#### Your goal
The records beneath should be restated word for word.

[[ Dataset records, beginning ]]

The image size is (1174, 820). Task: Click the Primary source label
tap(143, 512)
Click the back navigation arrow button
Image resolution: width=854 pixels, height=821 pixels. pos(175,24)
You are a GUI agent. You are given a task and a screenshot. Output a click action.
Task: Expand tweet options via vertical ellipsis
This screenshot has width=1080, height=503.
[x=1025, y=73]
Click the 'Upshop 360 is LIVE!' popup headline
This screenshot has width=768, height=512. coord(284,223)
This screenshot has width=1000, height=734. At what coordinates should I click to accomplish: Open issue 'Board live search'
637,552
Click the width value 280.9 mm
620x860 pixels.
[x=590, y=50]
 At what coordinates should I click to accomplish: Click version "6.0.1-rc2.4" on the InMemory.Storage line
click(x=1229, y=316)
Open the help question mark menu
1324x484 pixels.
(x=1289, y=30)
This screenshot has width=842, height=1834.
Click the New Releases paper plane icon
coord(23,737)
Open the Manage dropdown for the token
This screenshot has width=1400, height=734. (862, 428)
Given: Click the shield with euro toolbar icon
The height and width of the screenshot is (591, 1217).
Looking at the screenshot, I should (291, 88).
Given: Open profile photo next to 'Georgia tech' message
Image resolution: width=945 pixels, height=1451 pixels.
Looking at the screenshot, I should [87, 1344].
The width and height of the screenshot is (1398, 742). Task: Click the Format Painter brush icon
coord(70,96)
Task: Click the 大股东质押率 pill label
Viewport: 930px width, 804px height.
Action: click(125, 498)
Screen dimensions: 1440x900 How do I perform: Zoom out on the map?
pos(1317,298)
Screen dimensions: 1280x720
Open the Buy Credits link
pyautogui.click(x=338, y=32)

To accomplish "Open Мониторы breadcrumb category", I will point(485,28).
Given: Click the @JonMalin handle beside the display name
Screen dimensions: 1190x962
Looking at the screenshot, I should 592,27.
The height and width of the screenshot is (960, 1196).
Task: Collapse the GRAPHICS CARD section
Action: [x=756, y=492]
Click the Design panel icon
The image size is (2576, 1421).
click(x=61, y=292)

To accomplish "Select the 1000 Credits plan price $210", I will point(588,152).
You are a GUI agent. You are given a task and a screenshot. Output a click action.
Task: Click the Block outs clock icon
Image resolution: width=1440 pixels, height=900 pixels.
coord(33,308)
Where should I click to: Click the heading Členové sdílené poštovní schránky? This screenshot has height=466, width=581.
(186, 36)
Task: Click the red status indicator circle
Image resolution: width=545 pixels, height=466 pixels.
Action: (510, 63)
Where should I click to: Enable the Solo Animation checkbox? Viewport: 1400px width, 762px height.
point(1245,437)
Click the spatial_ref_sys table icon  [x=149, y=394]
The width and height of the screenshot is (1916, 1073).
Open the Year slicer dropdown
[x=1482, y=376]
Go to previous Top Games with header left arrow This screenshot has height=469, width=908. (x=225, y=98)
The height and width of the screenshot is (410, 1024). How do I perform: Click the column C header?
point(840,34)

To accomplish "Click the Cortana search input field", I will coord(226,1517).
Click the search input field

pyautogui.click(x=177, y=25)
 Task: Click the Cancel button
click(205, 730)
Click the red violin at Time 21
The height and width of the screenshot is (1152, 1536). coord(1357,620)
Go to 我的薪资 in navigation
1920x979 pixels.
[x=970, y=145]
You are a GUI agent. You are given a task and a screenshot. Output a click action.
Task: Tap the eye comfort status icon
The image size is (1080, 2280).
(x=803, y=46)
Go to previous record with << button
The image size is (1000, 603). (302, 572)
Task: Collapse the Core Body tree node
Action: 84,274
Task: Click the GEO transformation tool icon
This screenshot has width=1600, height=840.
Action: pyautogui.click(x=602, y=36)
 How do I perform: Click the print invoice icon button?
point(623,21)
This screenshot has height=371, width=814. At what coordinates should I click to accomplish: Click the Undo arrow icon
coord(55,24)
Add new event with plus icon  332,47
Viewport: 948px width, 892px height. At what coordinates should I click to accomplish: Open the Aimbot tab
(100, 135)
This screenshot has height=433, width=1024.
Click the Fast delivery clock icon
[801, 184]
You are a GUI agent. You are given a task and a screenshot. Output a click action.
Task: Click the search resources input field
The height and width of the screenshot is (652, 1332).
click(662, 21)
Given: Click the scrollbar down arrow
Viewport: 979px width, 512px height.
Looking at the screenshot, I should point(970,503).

[[ Dataset records, end ]]

#### Response for this exercise
The image size is (1174, 820). Task: Click the Primary source label
tap(143, 512)
Click the back navigation arrow button
Image resolution: width=854 pixels, height=821 pixels. pos(175,24)
You are a GUI agent. You are given a task and a screenshot. Output a click action.
Task: Expand tweet options via vertical ellipsis
This screenshot has width=1080, height=503.
[x=1025, y=73]
Click the 'Upshop 360 is LIVE!' popup headline
This screenshot has width=768, height=512. coord(284,223)
This screenshot has width=1000, height=734. At what coordinates should I click to accomplish: Open issue 'Board live search'
637,552
Click the width value 280.9 mm
620x860 pixels.
[x=590, y=50]
 At what coordinates should I click to accomplish: Click version "6.0.1-rc2.4" on the InMemory.Storage line
click(x=1229, y=316)
Open the help question mark menu
1324x484 pixels.
(x=1289, y=30)
This screenshot has width=842, height=1834.
Click the New Releases paper plane icon
coord(23,737)
Open the Manage dropdown for the token
This screenshot has width=1400, height=734. (862, 428)
Given: Click the shield with euro toolbar icon
The height and width of the screenshot is (591, 1217).
Looking at the screenshot, I should (291, 88).
Given: Open profile photo next to 'Georgia tech' message
Image resolution: width=945 pixels, height=1451 pixels.
Looking at the screenshot, I should [87, 1344].
The width and height of the screenshot is (1398, 742). Task: Click the Format Painter brush icon
coord(70,96)
Task: Click the 大股东质押率 pill label
Viewport: 930px width, 804px height.
Action: click(125, 498)
Screen dimensions: 1440x900 How do I perform: Zoom out on the map?
pos(1317,298)
Screen dimensions: 1280x720
Open the Buy Credits link
pyautogui.click(x=338, y=32)

To accomplish "Open Мониторы breadcrumb category", I will point(485,28).
Given: Click the @JonMalin handle beside the display name
Screen dimensions: 1190x962
Looking at the screenshot, I should 592,27.
The height and width of the screenshot is (960, 1196).
Task: Collapse the GRAPHICS CARD section
Action: [x=756, y=492]
Click the Design panel icon
The image size is (2576, 1421).
click(x=61, y=292)

To accomplish "Select the 1000 Credits plan price $210", I will point(588,152).
You are a GUI agent. You are given a task and a screenshot. Output a click action.
Task: Click the Block outs clock icon
Image resolution: width=1440 pixels, height=900 pixels.
coord(33,308)
Where should I click to: Click the heading Členové sdílené poštovní schránky? This screenshot has height=466, width=581.
(186, 36)
Task: Click the red status indicator circle
Image resolution: width=545 pixels, height=466 pixels.
Action: (510, 63)
Where should I click to: Enable the Solo Animation checkbox? Viewport: 1400px width, 762px height.
point(1245,437)
Click the spatial_ref_sys table icon  [x=149, y=394]
The width and height of the screenshot is (1916, 1073).
Open the Year slicer dropdown
[x=1482, y=376]
Go to previous Top Games with header left arrow This screenshot has height=469, width=908. (x=225, y=98)
The height and width of the screenshot is (410, 1024). How do I perform: Click the column C header?
point(840,34)

To accomplish "Click the Cortana search input field", I will coord(226,1517).
Click the search input field

pyautogui.click(x=177, y=25)
 Task: Click the Cancel button
click(205, 730)
Click the red violin at Time 21
The height and width of the screenshot is (1152, 1536). coord(1357,620)
Go to 我的薪资 in navigation
1920x979 pixels.
[x=970, y=145]
You are a GUI agent. You are given a task and a screenshot. Output a click action.
Task: Tap the eye comfort status icon
The image size is (1080, 2280).
(x=803, y=46)
Go to previous record with << button
The image size is (1000, 603). (302, 572)
Task: Collapse the Core Body tree node
Action: 84,274
Task: Click the GEO transformation tool icon
This screenshot has width=1600, height=840.
Action: pyautogui.click(x=602, y=36)
 How do I perform: Click the print invoice icon button?
point(623,21)
This screenshot has height=371, width=814. At what coordinates should I click to accomplish: Click the Undo arrow icon
coord(55,24)
Add new event with plus icon  332,47
Viewport: 948px width, 892px height. At what coordinates should I click to accomplish: Open the Aimbot tab
(100, 135)
This screenshot has height=433, width=1024.
Click the Fast delivery clock icon
[801, 184]
You are a GUI agent. You are given a task and a screenshot. Output a click action.
Task: Click the search resources input field
The height and width of the screenshot is (652, 1332).
click(662, 21)
Given: Click the scrollbar down arrow
Viewport: 979px width, 512px height.
Looking at the screenshot, I should point(970,503).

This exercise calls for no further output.